## Aim of the exercise
Reproduce each of the items below word for word, line by line, with no changes.

════════

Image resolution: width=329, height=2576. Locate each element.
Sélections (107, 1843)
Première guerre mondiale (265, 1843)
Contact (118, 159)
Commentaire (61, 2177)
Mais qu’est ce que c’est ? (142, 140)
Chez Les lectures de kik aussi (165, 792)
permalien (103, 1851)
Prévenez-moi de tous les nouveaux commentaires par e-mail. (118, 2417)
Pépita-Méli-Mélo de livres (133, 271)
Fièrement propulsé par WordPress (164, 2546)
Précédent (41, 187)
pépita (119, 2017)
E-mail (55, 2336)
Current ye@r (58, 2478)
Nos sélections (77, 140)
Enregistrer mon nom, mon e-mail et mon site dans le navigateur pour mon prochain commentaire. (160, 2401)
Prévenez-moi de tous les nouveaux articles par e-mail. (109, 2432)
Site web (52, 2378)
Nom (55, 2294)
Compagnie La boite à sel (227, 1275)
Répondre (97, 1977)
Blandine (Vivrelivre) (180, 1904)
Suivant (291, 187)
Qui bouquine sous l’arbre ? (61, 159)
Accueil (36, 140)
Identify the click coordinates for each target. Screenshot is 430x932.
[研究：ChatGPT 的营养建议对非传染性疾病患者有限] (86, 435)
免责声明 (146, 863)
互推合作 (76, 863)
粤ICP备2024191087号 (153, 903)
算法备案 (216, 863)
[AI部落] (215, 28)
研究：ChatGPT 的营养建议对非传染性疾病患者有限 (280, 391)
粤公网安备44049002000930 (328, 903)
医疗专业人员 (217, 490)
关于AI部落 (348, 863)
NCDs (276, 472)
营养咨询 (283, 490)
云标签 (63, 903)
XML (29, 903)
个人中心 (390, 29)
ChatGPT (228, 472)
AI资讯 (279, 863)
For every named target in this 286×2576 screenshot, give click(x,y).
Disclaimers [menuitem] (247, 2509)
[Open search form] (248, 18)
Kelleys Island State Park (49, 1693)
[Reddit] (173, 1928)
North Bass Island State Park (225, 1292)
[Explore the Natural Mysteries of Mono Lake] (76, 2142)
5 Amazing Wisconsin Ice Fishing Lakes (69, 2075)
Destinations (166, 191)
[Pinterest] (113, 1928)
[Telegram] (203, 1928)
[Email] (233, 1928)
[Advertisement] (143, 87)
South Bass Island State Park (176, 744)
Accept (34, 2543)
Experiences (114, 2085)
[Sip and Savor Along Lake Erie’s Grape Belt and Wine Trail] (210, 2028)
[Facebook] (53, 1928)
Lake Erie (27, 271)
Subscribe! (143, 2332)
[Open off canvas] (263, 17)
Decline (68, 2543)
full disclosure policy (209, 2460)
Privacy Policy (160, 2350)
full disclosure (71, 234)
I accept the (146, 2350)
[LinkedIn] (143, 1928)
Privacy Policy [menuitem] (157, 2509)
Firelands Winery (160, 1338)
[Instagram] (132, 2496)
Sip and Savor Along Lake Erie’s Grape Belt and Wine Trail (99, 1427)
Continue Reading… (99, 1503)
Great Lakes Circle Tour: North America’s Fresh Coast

════════

## Expected answer
Image resolution: width=329, height=2576. Locate each element.
Sélections (107, 1843)
Première guerre mondiale (265, 1843)
Contact (118, 159)
Commentaire (61, 2177)
Mais qu’est ce que c’est ? (142, 140)
Chez Les lectures de kik aussi (165, 792)
permalien (103, 1851)
Prévenez-moi de tous les nouveaux commentaires par e-mail. (118, 2417)
Pépita-Méli-Mélo de livres (133, 271)
Fièrement propulsé par WordPress (164, 2546)
Précédent (41, 187)
pépita (119, 2017)
E-mail (55, 2336)
Current ye@r (58, 2478)
Nos sélections (77, 140)
Enregistrer mon nom, mon e-mail et mon site dans le navigateur pour mon prochain commentaire. (160, 2401)
Prévenez-moi de tous les nouveaux articles par e-mail. (109, 2432)
Site web (52, 2378)
Nom (55, 2294)
Compagnie La boite à sel (227, 1275)
Répondre (97, 1977)
Blandine (Vivrelivre) (180, 1904)
Suivant (291, 187)
Qui bouquine sous l’arbre ? (61, 159)
Accueil (36, 140)
Identify the click coordinates for each target. Screenshot is 430x932.
[研究：ChatGPT 的营养建议对非传染性疾病患者有限] (86, 435)
免责声明 (146, 863)
互推合作 (76, 863)
粤ICP备2024191087号 (153, 903)
算法备案 (216, 863)
[AI部落] (215, 28)
研究：ChatGPT 的营养建议对非传染性疾病患者有限 (280, 391)
粤公网安备44049002000930 (328, 903)
医疗专业人员 (217, 490)
关于AI部落 (348, 863)
NCDs (276, 472)
营养咨询 (283, 490)
云标签 (63, 903)
XML (29, 903)
个人中心 (390, 29)
ChatGPT (228, 472)
AI资讯 (279, 863)
For every named target in this 286×2576 screenshot, give click(x,y).
Disclaimers [menuitem] (247, 2509)
[Open search form] (248, 18)
Kelleys Island State Park (49, 1693)
[Reddit] (173, 1928)
North Bass Island State Park (225, 1292)
[Explore the Natural Mysteries of Mono Lake] (76, 2142)
5 Amazing Wisconsin Ice Fishing Lakes (69, 2075)
Destinations (166, 191)
[Pinterest] (113, 1928)
[Telegram] (203, 1928)
[Email] (233, 1928)
[Advertisement] (143, 87)
South Bass Island State Park (176, 744)
Accept (34, 2543)
Experiences (114, 2085)
[Sip and Savor Along Lake Erie’s Grape Belt and Wine Trail] (210, 2028)
[Facebook] (53, 1928)
Lake Erie (27, 271)
Subscribe! (143, 2332)
[Open off canvas] (263, 17)
Decline (68, 2543)
full disclosure policy (209, 2460)
Privacy Policy (160, 2350)
full disclosure (71, 234)
I accept the (146, 2350)
[LinkedIn] (143, 1928)
Privacy Policy [menuitem] (157, 2509)
Firelands Winery (160, 1338)
[Instagram] (132, 2496)
Sip and Savor Along Lake Erie’s Grape Belt and Wine Trail (99, 1427)
Continue Reading… (99, 1503)
Great Lakes Circle Tour: North America’s Fresh Coast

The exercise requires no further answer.